Red Notice is virtually a fridge title anyway: apparently it’s another name for the most serious kind of international arrest warrant, not that this has any relevance to the plot until the last few seconds. The film gets going with some flim-flam about fabulous jewelled eggs that Mark Antony gave to Cleopatra as a wedding present (the eggs and even the marriage are entirely fictitious, by the way); the quest to reunite the eggs is the plot device the rest of the movie pivots creakily around.

One of the eggs is in Italy, so we get a swooping drone camera shot of the iconic and unmistakable skyline of Rome, which the director then decides to obscure behind a huge caption saying ROME, presumably because he knows this film is aimed at an audience whose carpets and knuckles are frequently in contact. Leaping stoically from a hefty vehicle is genial Dwayne Johnson, whose head looks a bit like an egg these days (he was paid 10% of the very substantial budget): Dwayne basically seems to be playing a variation on his Fast & Furious character, in this case a no-nonsense FBI agent chasing a daring art thief. Johnson thinks the thief has already nicked the egg. ‘Of course not!’ sneers the museum director. But our man knows better, and the thief has made the mistake of swapping the priceless treasure for a fake which dissolves when a well-known soft drink is poured over it. Even more perplexingly, given he must have nicked the egg the previous night (the exhibit is surrounded by tourists all the time), the thief (Ryan Reynolds) has stuck around for some reason.
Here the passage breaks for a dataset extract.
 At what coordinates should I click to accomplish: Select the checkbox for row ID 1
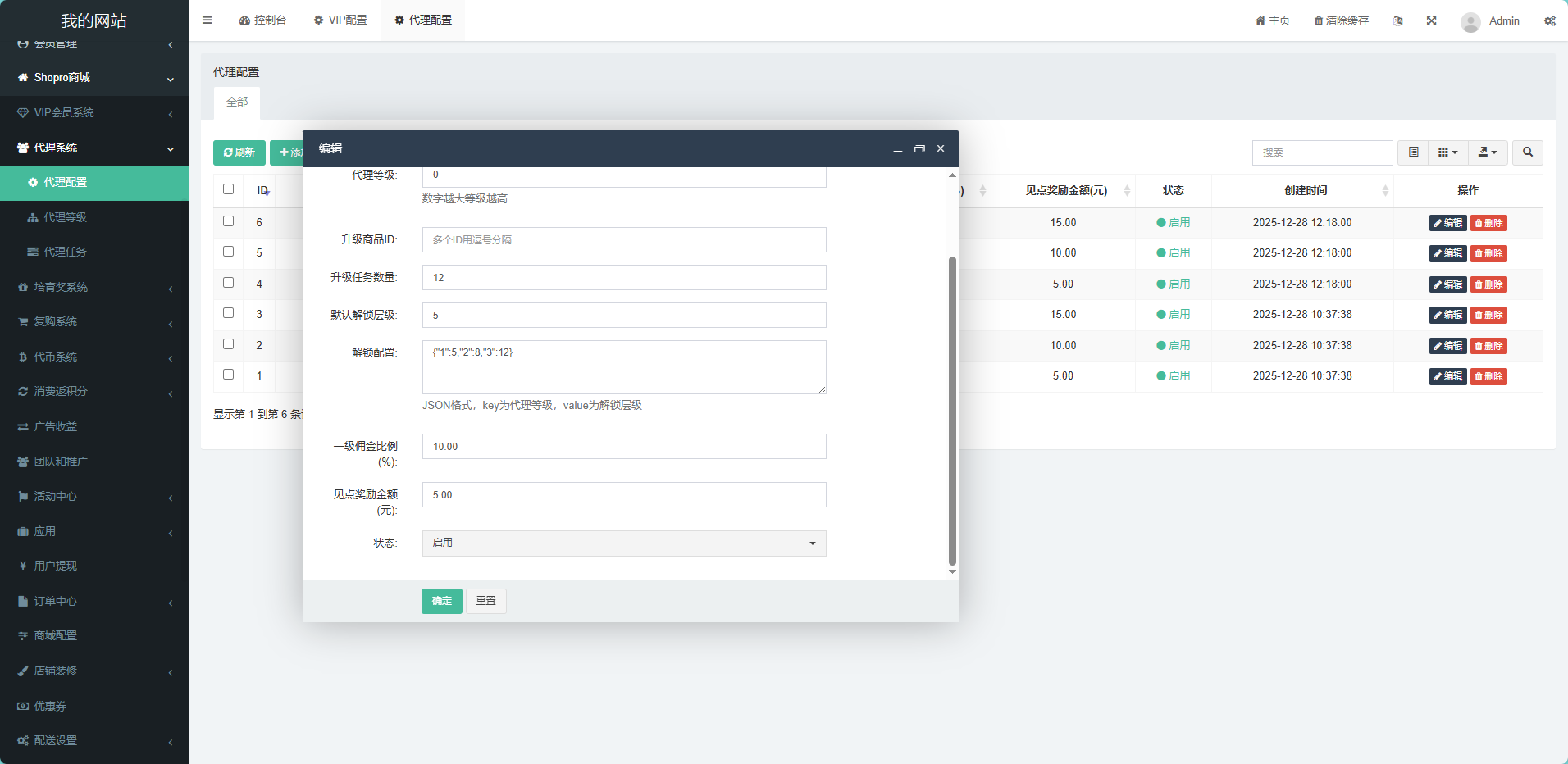(229, 375)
Still, it enables Johnson and Reynolds to chase about and swap repartee for a bit, which is really the meat of this kind of movie; it looks for a bit like Reynolds has got away, but no, Johnson turns up and nabs him properly, and he gets sent off to the Russian gulag to await trial (I think some of the jurisprudence in this movie is a bit iffy, but I expect you had already figured that out for yourself).

But lo! There is another twist, as another art thief (Gal Gadot, on another 10% of the budget) pinches the egg after Johnson recovers it, having taken on the job of finding all three in return for a huge payday. What’s more, Gadot frames Johnson for the theft, and Interpol send him off to be Reynolds’ cell-mate in Russia.
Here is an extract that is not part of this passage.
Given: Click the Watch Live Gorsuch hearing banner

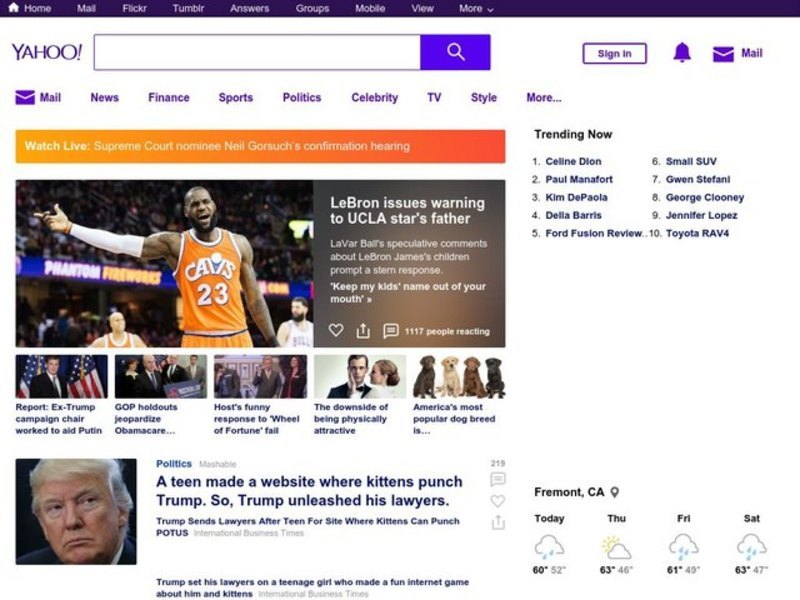Looking at the screenshot, I should click(260, 146).
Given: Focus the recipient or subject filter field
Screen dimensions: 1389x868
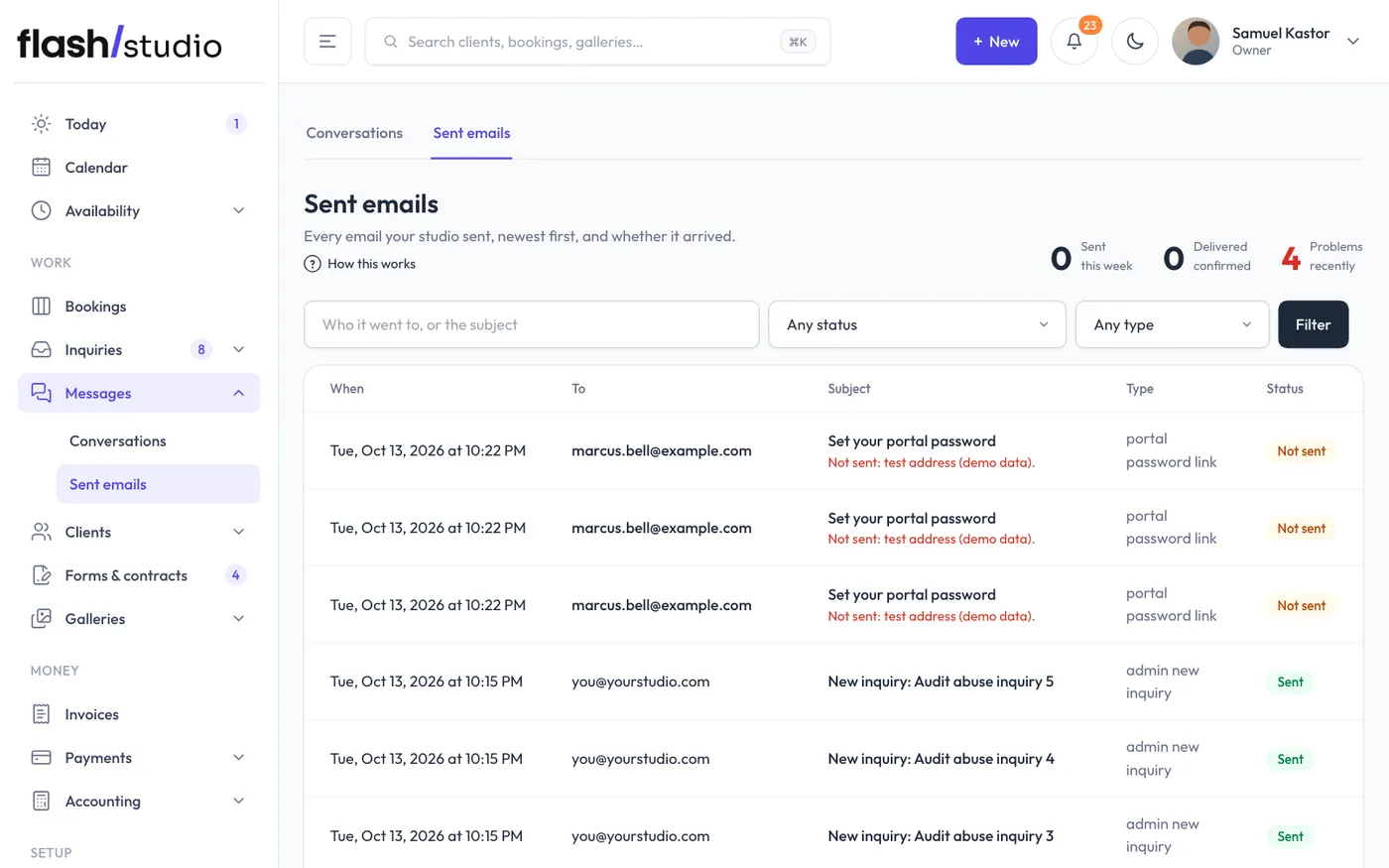Looking at the screenshot, I should (x=532, y=324).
Yes, we are back in buddy-buddy land, and it falls to Reynolds and Johnson to team up, bust out of prison with virtually a single bound, and try to stop Gadot from getting the other two eggs, bickering and squabbling all the way. Can they find the other eggs in time? Will they come to respect and like each other? And just how big a slice of the budget is Ryan Reynolds actually in line for?
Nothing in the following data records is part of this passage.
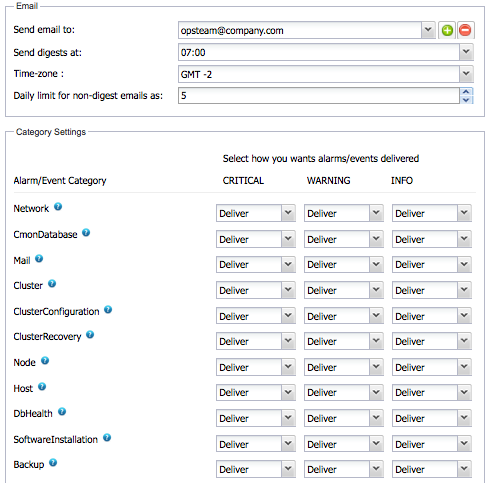Open Send digests at time dropdown
Screen dimensions: 494x483
click(x=466, y=52)
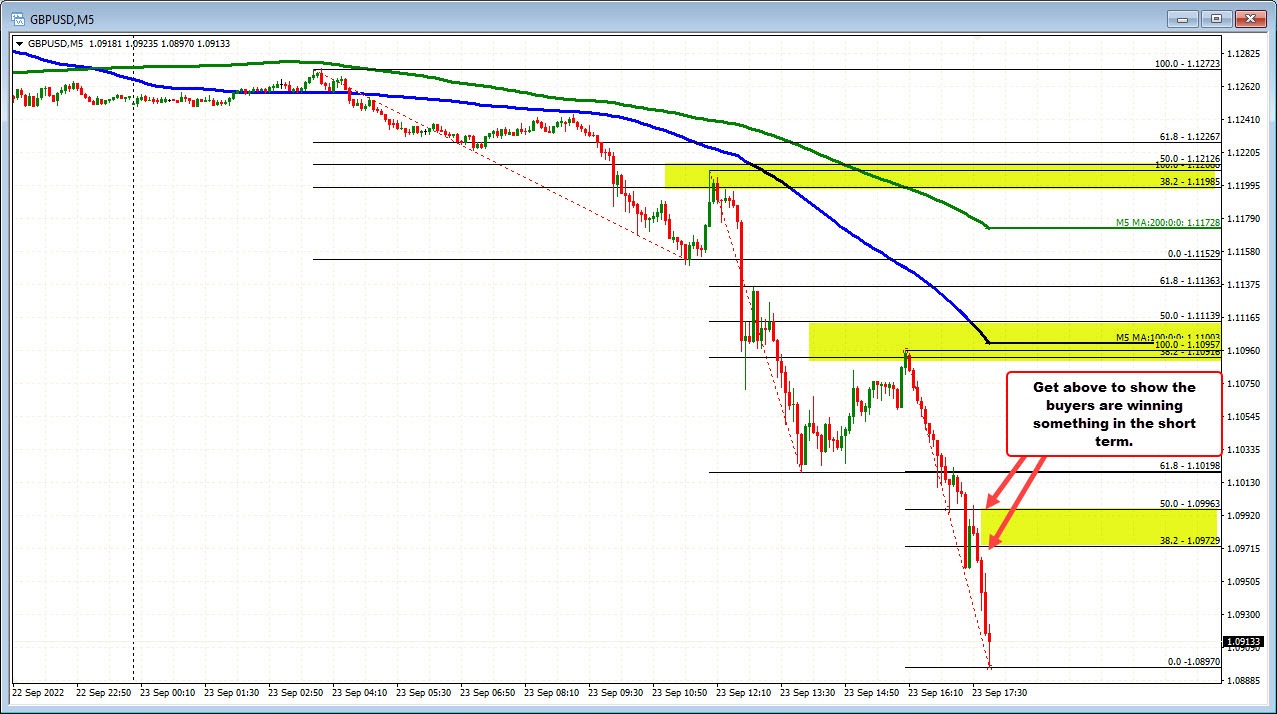This screenshot has height=714, width=1277.
Task: Click the Restore Down window button
Action: click(1217, 18)
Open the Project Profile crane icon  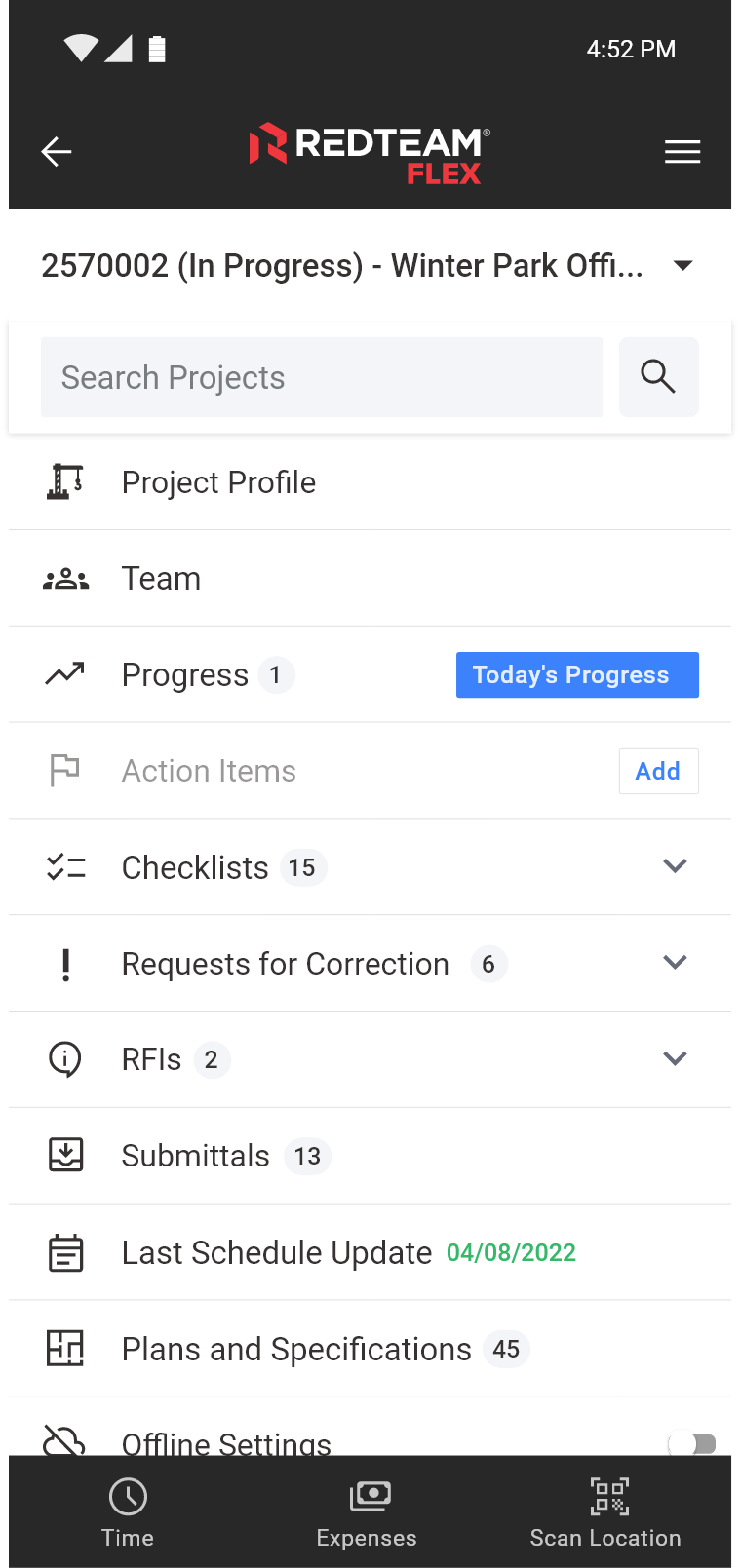coord(65,481)
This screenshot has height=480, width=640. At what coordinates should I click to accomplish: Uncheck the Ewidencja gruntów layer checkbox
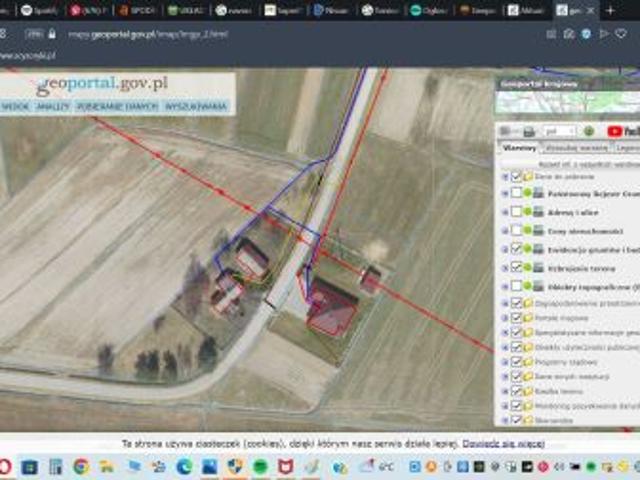516,249
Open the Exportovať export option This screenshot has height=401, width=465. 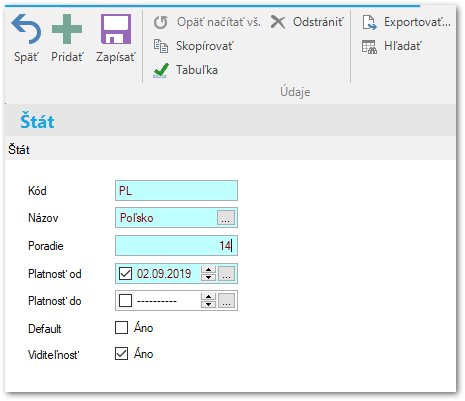pyautogui.click(x=406, y=22)
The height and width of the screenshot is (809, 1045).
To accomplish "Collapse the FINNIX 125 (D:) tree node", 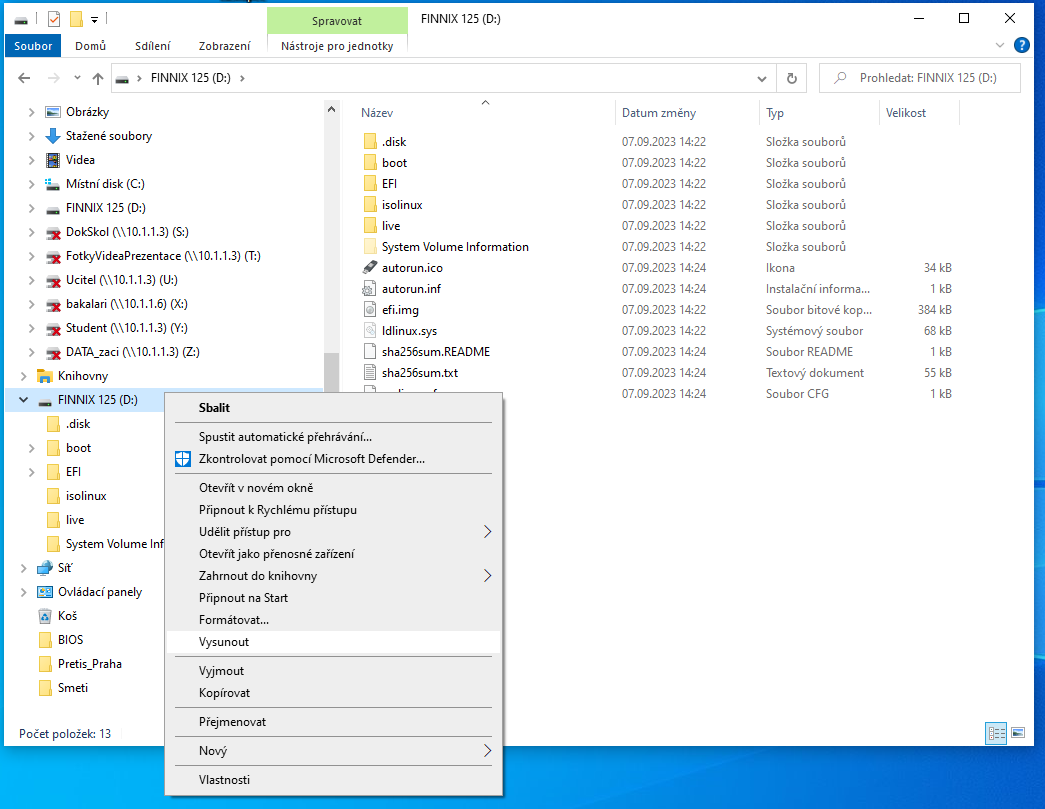I will click(24, 400).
Let’s get one thing straight: Red Notice is a pretty bad movie, even by the standards of Netflix originals. All three stars have basically been nailed into their comfort zones and are required to work with a script where various elements of old Fast & Furious, Ocean’s Eleven and Indiana Jones films are cobbled together, all seemingly with the least demanding of audiences in mind. There are holes in the plot Dwayne Johnson would probably fit through, plot twists that are either very predictable or completely absurd, grindingly obvious expo- and info-dumps, and heavy reliance on slick and (also obvious) CGI. There are some tonal problems for what’s supposed to be a knockabout caper (at one point Gadot, desirous of information, applies electrodes to Johnson’s lower anatomy, and not in a recreational way). Such is the nature of the plot that the film doesn’t even have a proper climax or ending, just sort of crunching its way down into a lower gear while getting ready for the inevitable sequel or two. It is mechanical popcorn film-making of the least attractive kind, and shorn of the benefits of the theatrical experience there is little to disguise this.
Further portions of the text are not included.